PROBLEM TO WORK ON
The word "computer" marks the lines to copy; find all of them in the entries below.
════════════════════
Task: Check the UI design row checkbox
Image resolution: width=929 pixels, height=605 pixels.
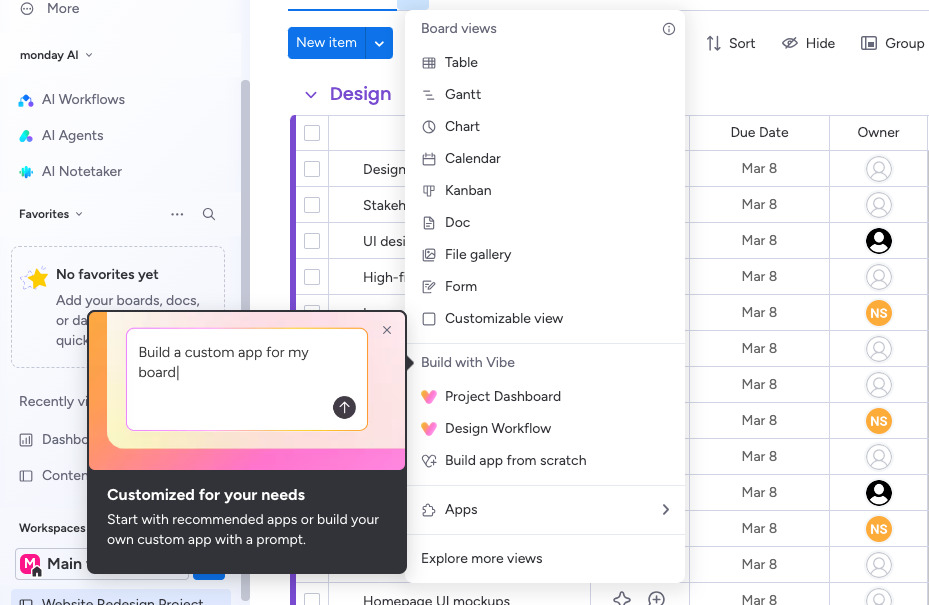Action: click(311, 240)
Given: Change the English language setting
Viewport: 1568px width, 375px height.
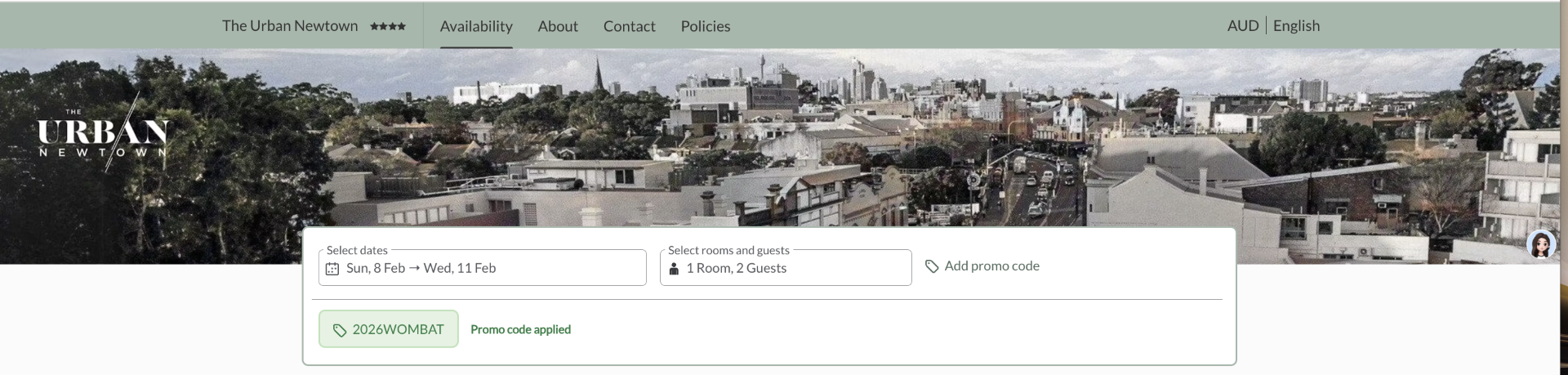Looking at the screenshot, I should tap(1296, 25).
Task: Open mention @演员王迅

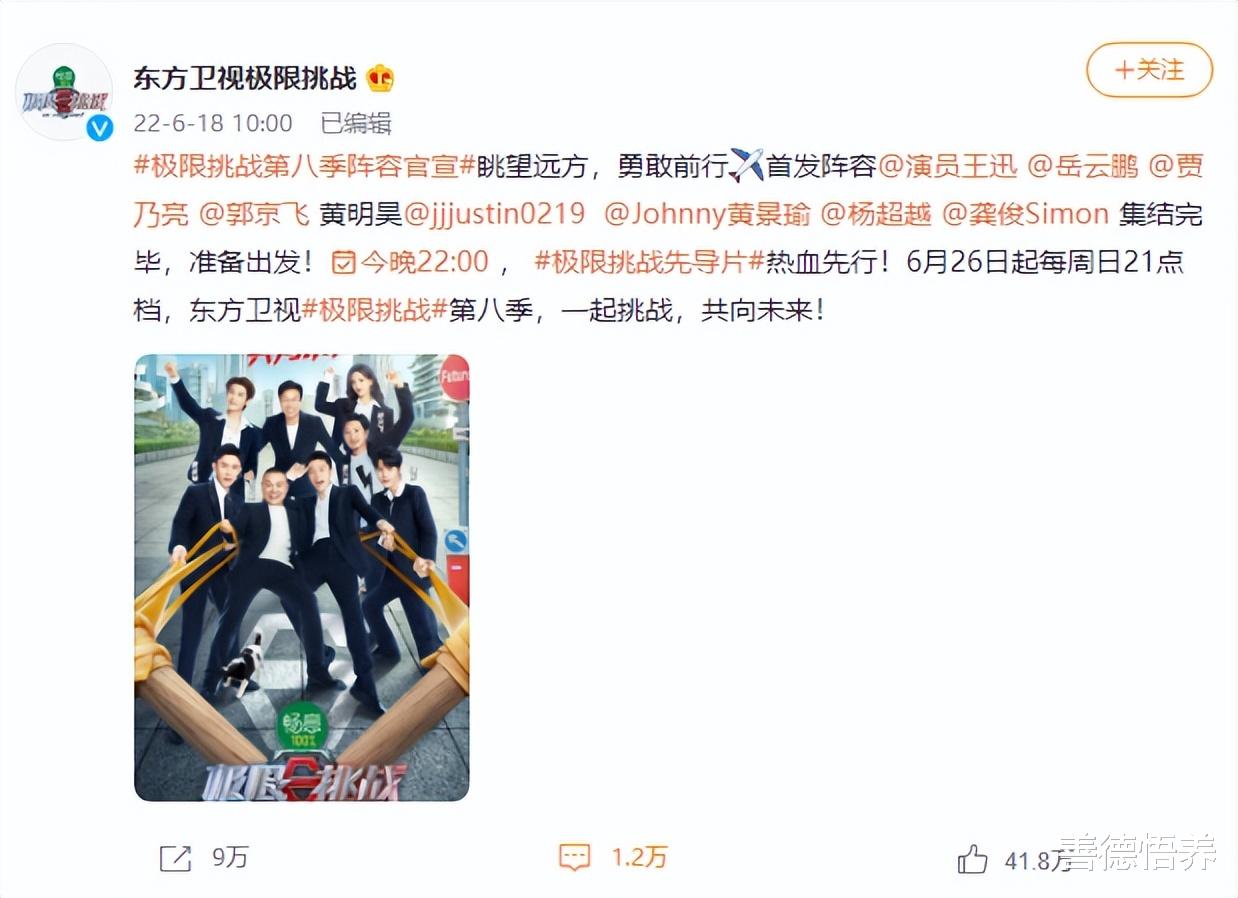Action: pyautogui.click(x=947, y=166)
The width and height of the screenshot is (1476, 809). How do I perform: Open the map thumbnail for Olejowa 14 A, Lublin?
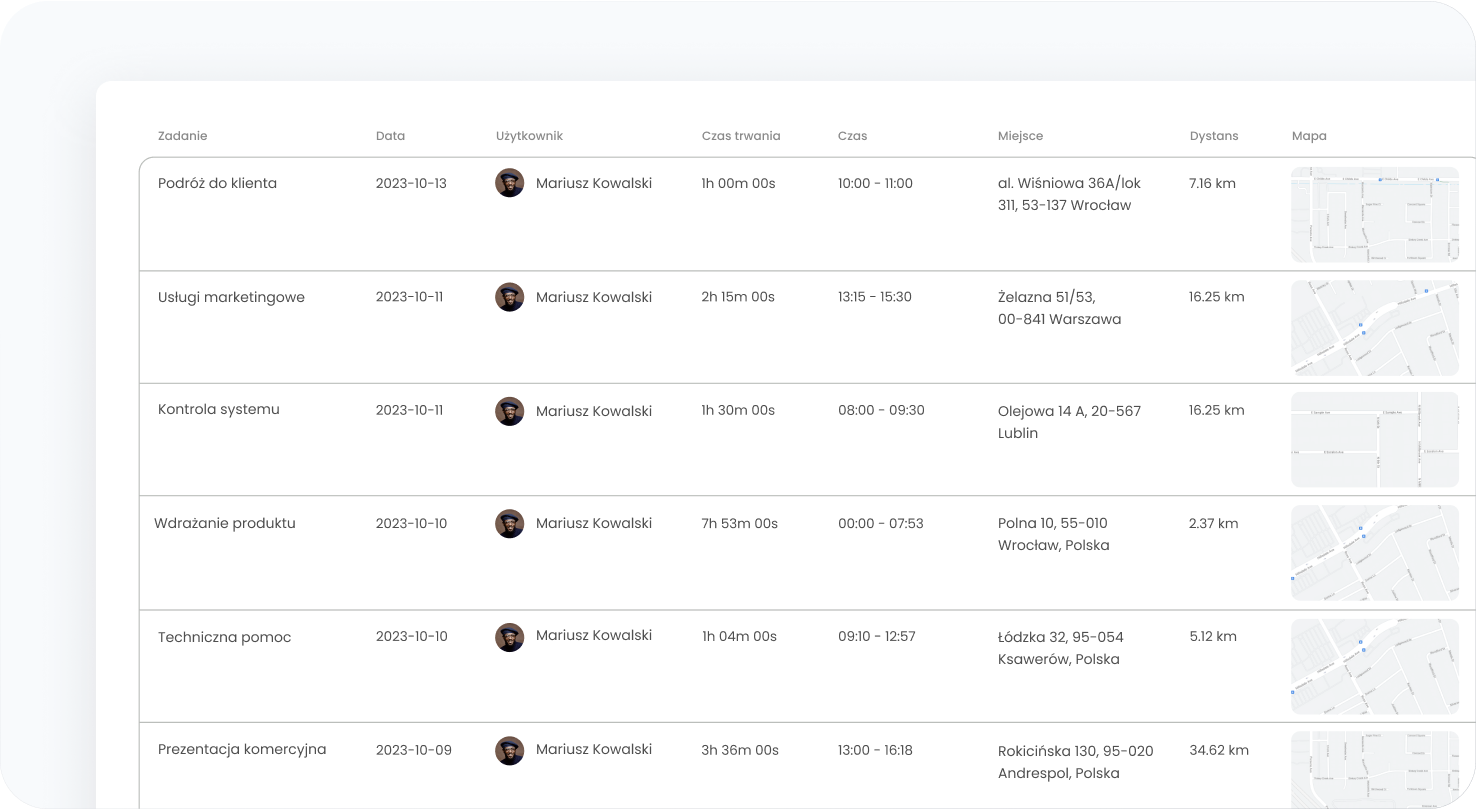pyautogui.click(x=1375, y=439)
════════════════════
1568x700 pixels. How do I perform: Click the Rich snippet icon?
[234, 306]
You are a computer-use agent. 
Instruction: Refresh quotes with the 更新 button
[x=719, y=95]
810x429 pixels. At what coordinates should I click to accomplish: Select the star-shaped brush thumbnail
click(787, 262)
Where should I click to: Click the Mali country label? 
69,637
════════════════════
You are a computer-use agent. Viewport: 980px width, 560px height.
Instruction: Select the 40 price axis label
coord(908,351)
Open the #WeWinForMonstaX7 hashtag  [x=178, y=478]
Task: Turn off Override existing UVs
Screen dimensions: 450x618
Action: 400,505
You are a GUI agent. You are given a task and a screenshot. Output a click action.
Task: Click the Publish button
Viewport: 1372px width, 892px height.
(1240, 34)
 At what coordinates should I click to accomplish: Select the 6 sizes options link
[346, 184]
════════════════════
RESPONSE TO THE TASK
You are a computer-use agent. 
You are a computer-use agent. Viewport: 980px width, 560px height.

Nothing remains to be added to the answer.